Fuente: periódico La Nación



En noviembre del 2014 sucedió un hecho insólito en la Asamblea Legislativa. Algo tan insólito que nos pasó desapercibido a todos.

Se aprobó de una manera súbita un impuesto a los pobres. Sí, así como suena. Bien dirigido a una clase social. La ley en su título no incluía la palabra “impuesto”. La ley en su articulado no especificada nada de cómo se administraría ese impuesto. El Ministerio de Hacienda se ahorró el trabajo de explicar a todos lo que es ese impuesto. Oponentes y favorecedores tradicionales de tributos en nada se refirieron a ese impuesto. Los entes a ser consultados no fueron convocados. La prensa ni siquiera lo mencionó en sus titulares. Lo extraño, además, es que lo promovió un partido que le prometió no impuestos al electorado por dos años. Para rematar esta sorpresa, el impuesto a los pobres se aprobó sin una tasa definida, o sea, puede ser lo que quiera ser. Hemos discutido harto si el impuesto de ventas debe aumentarse en 2%, y no logramos ponernos de acuerdo, pero con este impuesto a los pobres, ese aumento se dejó por la libre, o sea, puede ser lo que quiera ser. Y lo más insólito es que el Gobierno con este impuesto no recaudará un centavo.

Más inflación. ¿Y cuál es ese impuesto? ¿Cómo se llama? Es el presupuesto ordinario 2015. Un presupuesto inflacionario cuyo alto déficit conducirá a que el Gobierno deba endeudarse más para pagar su deuda. Un crecimiento de gastos abultado que sólo redundará en inflación.

El Gobierno, al captar fondos en el mercado para enjugar su déficit, causará una elevación en las tasas de interés, y eso redundara en un aumento de la inflación que no se puede predecir desde ahora. Pero lo cierto es que la consecuencia será una elevación de los precios, o sea, aumentos generalizados de materiales, tasas de interés de los préstamos, viviendas, alimentos, educación, alquileres, viajes…, todo. ¿Y a quien afectará eso más? A los pobres, en mayor medida.

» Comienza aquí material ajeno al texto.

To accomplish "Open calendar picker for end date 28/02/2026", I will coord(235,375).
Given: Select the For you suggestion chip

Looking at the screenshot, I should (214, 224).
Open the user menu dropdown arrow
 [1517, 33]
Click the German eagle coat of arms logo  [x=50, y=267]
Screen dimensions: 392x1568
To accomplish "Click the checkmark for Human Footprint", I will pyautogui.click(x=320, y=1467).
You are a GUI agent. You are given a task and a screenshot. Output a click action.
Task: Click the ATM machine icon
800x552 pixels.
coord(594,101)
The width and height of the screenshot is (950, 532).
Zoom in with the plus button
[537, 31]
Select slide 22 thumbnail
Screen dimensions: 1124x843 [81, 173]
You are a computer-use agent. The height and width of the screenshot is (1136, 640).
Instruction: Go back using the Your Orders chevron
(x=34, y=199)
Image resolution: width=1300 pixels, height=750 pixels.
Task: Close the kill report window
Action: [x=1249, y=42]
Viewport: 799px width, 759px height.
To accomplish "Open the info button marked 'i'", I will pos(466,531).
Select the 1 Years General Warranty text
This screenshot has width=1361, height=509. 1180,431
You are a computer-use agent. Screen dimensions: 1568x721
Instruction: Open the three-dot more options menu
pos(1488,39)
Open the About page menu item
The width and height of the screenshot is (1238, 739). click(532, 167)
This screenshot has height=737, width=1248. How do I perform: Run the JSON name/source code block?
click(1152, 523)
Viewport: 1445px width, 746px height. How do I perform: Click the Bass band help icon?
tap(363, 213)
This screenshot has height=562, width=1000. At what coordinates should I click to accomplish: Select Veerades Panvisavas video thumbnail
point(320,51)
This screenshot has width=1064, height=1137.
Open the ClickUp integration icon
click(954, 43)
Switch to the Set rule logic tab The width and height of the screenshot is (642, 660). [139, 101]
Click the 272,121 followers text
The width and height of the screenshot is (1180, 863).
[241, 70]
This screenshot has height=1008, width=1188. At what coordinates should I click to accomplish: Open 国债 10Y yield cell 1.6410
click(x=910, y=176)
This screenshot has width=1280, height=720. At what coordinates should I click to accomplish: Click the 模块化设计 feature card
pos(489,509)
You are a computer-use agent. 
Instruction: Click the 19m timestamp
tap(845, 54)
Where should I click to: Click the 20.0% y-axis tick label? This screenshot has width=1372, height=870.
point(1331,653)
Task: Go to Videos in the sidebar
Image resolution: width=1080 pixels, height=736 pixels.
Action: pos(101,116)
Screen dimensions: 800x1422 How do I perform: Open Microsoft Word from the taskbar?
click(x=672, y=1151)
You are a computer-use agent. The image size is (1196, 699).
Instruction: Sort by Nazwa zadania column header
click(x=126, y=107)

Yo me anticipo a sugerir desde ya, y para ahorrarle trabajo al redactor oficial, la frase que debe incluir cualquier informe de rendición de cuentas al final del año 2015: “Con mucho éxito logramos la aprobación en la Asamblea Legislativa del impuesto a los pobres 2015. Según lo habíamos previsto, a lo largo del año hemos logrado el efecto esperado y los pobres han sido afectados en un X%. Desafortunadamente, y como lo esperábamos también, el Gobierno no recaudó nada de este. Más aun, debemos informar que ya tenemos listo el nuevo impuesto a los pobres 2016, el cual tendrá que ser un poquito más abultado, pues, como todos entenderán, tenemos más deudas y más salarios que han crecido para poder satisfacer los reclamos de las últimas huelgas. Esperamos que este nuevo impuesto 2016 lo aprobemos igualmente con mucho éxito”.

En tono más serio, en toda esta breve historia, ha quedado claro que la lucha para reducir el déficit fiscal no es tarea para políticos débiles, y destaca en esto la valentía demostrada por algunos diputados que casi con desprendimiento personal por el alto costo político que eso conlleva, lucharon hasta el último momento por hacer algo respecto a ese déficit. A ellos, felicitaciones.